[Dataset excerpts]:

┌──

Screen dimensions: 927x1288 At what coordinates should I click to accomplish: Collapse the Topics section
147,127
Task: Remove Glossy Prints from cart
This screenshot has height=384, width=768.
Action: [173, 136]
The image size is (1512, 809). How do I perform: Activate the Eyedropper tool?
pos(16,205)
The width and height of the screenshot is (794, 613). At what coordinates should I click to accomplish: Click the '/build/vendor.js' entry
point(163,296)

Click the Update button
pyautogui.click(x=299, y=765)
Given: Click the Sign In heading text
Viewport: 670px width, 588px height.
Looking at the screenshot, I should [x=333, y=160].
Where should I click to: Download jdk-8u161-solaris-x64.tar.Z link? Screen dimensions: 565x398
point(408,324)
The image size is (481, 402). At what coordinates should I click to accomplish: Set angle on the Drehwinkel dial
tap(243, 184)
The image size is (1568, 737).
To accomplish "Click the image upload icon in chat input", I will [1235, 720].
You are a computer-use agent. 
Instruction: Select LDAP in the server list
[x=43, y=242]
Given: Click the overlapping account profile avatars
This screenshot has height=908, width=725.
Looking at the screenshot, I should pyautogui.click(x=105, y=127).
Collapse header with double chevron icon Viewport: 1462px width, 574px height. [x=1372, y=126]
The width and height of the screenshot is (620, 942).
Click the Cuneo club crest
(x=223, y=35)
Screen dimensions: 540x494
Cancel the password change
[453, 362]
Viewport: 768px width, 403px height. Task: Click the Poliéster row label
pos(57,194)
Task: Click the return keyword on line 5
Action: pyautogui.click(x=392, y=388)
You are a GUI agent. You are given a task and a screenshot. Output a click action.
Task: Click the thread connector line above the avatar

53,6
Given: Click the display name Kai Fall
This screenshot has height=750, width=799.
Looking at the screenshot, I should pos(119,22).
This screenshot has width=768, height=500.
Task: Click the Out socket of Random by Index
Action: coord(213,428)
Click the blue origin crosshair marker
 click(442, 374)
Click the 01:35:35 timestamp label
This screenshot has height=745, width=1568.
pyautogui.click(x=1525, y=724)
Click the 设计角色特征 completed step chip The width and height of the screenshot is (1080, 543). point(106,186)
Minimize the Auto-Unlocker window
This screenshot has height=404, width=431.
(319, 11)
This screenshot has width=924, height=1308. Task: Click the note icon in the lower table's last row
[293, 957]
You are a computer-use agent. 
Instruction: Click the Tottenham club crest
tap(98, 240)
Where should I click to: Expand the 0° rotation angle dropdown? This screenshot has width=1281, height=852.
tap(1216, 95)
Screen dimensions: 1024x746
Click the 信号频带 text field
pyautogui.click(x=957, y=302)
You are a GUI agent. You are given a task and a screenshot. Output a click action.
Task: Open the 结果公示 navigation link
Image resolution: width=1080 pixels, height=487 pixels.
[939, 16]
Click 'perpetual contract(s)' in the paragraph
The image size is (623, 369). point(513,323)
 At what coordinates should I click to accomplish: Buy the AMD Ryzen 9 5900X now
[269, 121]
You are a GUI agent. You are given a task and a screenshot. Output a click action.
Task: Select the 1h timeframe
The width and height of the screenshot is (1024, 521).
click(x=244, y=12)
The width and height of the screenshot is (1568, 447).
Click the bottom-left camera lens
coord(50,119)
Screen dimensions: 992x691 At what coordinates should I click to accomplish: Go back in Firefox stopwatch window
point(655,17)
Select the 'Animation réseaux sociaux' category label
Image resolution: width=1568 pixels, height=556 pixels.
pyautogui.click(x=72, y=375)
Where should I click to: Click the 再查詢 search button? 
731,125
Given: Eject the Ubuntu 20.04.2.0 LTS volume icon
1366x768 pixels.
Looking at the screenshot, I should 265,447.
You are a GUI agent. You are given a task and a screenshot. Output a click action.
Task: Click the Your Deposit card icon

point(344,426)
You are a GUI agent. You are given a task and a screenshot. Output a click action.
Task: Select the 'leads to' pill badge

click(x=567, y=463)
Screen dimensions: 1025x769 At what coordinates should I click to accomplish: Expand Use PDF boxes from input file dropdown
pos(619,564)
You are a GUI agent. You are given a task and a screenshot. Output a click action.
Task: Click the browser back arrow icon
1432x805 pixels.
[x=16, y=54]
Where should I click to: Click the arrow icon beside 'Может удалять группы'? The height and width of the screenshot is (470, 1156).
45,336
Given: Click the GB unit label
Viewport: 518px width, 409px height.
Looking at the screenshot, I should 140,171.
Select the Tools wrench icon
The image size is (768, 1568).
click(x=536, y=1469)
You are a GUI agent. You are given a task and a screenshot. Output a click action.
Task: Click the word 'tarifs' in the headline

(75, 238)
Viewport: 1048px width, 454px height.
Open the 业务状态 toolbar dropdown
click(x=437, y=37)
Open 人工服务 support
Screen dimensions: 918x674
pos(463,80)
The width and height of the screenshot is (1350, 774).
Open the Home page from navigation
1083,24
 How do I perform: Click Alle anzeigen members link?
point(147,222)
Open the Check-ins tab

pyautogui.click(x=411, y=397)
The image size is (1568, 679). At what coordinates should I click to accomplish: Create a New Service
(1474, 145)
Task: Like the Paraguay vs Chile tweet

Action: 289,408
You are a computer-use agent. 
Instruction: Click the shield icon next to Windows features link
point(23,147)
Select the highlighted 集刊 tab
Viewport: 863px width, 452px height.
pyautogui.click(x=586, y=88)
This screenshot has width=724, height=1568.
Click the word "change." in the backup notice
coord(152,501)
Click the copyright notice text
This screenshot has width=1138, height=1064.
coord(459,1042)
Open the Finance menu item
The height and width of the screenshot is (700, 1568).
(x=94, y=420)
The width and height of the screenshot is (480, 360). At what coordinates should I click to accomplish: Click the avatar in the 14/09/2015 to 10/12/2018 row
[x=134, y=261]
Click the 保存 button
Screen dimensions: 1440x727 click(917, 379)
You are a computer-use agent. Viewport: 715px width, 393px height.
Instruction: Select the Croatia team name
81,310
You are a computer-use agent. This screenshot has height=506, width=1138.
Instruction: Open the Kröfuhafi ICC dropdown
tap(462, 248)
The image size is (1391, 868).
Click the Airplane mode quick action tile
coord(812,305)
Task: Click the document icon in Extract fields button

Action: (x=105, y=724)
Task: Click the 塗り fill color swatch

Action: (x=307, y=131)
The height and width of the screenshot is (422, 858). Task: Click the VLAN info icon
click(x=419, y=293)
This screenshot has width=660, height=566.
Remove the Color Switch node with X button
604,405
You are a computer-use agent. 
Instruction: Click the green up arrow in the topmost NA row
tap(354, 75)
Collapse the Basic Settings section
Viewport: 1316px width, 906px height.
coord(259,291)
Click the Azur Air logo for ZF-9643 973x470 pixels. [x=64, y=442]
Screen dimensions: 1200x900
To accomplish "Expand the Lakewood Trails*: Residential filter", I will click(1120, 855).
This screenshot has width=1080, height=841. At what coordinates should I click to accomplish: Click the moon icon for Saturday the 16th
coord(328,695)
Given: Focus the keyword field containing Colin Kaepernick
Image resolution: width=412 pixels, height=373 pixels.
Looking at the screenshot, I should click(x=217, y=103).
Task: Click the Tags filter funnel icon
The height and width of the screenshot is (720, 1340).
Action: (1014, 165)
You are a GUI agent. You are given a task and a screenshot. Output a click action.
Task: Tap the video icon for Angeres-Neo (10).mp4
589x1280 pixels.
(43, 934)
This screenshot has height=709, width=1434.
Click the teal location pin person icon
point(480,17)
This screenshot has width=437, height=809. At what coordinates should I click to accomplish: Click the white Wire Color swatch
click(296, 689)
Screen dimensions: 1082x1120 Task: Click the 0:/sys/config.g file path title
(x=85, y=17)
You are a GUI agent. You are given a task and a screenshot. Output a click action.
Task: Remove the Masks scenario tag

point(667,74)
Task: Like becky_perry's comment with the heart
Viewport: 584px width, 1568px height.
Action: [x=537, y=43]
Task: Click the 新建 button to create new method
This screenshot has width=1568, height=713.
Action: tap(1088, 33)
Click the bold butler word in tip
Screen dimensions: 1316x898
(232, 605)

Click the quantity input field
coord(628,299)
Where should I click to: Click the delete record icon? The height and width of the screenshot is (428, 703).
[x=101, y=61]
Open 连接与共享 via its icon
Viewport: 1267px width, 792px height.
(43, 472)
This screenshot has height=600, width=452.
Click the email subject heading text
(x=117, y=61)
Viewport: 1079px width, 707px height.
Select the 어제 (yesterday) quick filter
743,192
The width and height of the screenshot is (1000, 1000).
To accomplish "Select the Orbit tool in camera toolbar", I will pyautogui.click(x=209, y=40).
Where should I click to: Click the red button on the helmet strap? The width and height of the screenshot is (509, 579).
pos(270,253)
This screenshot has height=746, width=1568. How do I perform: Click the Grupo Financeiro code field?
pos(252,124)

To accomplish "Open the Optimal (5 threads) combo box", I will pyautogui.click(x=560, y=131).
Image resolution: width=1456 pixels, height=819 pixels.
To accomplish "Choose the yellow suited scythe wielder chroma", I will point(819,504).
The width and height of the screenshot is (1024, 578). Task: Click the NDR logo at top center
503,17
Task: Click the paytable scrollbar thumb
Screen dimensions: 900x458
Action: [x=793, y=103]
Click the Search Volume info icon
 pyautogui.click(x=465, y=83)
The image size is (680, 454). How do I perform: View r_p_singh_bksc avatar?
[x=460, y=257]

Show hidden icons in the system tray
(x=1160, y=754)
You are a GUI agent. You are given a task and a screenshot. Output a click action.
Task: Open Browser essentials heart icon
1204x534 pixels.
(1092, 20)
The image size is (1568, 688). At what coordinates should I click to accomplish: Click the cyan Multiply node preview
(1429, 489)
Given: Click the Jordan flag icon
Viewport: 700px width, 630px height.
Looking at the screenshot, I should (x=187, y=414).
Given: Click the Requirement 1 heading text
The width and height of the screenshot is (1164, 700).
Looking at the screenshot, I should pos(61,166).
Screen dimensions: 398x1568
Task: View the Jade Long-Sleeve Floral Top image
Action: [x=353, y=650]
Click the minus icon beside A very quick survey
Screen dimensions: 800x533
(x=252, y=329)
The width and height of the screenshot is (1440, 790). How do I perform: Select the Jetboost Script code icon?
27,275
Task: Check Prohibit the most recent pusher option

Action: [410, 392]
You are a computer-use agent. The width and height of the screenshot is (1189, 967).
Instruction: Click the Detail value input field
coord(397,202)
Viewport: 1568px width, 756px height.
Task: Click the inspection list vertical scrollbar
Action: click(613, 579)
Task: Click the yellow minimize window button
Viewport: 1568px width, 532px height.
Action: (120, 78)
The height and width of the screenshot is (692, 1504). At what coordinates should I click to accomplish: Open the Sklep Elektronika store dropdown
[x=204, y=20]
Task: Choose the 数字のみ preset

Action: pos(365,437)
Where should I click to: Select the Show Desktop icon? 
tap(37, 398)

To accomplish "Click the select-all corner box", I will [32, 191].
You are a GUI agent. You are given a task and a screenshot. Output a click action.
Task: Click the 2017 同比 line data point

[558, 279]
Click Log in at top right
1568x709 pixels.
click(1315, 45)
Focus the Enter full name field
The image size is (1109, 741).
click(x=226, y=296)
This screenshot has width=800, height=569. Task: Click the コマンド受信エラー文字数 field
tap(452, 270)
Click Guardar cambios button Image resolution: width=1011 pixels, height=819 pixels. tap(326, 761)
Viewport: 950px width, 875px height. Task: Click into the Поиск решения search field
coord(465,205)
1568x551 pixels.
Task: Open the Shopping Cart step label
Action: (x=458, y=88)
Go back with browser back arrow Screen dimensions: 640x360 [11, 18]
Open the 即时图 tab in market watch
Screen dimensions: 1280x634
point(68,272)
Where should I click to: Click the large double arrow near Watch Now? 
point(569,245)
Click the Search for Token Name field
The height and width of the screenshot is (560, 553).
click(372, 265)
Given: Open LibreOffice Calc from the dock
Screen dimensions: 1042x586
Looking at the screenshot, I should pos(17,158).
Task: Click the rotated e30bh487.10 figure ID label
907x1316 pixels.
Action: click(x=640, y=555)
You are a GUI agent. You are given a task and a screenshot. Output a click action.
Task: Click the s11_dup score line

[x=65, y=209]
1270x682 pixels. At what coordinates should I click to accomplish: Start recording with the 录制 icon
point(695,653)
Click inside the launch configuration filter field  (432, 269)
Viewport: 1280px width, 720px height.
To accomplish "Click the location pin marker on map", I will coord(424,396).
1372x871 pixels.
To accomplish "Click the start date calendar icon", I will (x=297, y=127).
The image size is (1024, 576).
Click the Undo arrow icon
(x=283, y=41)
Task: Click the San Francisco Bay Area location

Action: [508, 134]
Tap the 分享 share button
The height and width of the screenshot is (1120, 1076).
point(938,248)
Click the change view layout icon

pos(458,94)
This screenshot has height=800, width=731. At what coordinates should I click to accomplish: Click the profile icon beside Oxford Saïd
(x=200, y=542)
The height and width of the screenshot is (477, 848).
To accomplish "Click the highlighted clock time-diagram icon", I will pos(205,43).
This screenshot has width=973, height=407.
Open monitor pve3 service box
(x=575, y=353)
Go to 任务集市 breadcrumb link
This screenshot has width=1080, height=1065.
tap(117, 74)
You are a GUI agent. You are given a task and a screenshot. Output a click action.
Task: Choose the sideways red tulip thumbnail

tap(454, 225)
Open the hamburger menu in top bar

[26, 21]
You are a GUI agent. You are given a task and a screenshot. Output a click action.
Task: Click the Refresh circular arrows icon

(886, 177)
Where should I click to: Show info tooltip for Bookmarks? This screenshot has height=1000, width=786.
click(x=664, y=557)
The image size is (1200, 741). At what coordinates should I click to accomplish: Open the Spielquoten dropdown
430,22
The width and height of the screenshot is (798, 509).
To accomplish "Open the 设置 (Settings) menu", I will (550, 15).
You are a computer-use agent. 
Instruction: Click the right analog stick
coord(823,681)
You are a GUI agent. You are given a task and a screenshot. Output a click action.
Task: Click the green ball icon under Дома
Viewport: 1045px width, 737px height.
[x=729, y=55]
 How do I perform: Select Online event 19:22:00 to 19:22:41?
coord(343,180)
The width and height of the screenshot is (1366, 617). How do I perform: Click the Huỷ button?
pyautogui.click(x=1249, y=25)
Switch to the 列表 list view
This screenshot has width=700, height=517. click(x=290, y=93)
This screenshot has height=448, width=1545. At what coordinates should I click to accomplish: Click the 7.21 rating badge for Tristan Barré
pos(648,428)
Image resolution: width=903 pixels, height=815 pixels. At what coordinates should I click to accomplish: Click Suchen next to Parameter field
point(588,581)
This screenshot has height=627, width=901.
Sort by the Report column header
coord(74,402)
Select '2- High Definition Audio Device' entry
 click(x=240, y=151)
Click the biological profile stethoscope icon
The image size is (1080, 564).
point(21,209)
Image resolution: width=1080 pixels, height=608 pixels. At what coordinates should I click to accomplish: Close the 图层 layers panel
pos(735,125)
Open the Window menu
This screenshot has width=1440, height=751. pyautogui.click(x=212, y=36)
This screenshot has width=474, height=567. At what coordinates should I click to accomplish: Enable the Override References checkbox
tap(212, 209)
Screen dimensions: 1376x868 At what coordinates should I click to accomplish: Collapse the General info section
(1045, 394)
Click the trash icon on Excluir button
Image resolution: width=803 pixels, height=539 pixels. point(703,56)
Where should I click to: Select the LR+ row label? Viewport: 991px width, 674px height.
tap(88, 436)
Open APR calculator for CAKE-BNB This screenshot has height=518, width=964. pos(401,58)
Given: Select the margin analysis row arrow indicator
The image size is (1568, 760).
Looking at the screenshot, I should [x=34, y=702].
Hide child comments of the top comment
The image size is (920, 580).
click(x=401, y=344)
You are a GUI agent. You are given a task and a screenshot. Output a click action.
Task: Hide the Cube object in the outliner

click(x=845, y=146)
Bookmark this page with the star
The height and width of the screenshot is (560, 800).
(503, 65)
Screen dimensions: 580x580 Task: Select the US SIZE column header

└──

[Your instructions]: From the data above, copy each line that holds "will".

[Written solution]:
To accomplish "Click the image upload icon in chat input", I will [1235, 720].
To accomplish "Expand the Lakewood Trails*: Residential filter", I will click(1120, 855).
To accomplish "Select the Orbit tool in camera toolbar", I will pyautogui.click(x=209, y=40).
To accomplish "Open the Optimal (5 threads) combo box", I will pyautogui.click(x=560, y=131).
To accomplish "Choose the yellow suited scythe wielder chroma", I will point(819,504).
To accomplish "Click the select-all corner box", I will [32, 191].
To accomplish "Click the location pin marker on map", I will coord(424,396).
To accomplish "Click the start date calendar icon", I will (x=297, y=127).
To accomplish "Click the highlighted clock time-diagram icon", I will pos(205,43).
To accomplish "Open the 设置 (Settings) menu", I will (550, 15).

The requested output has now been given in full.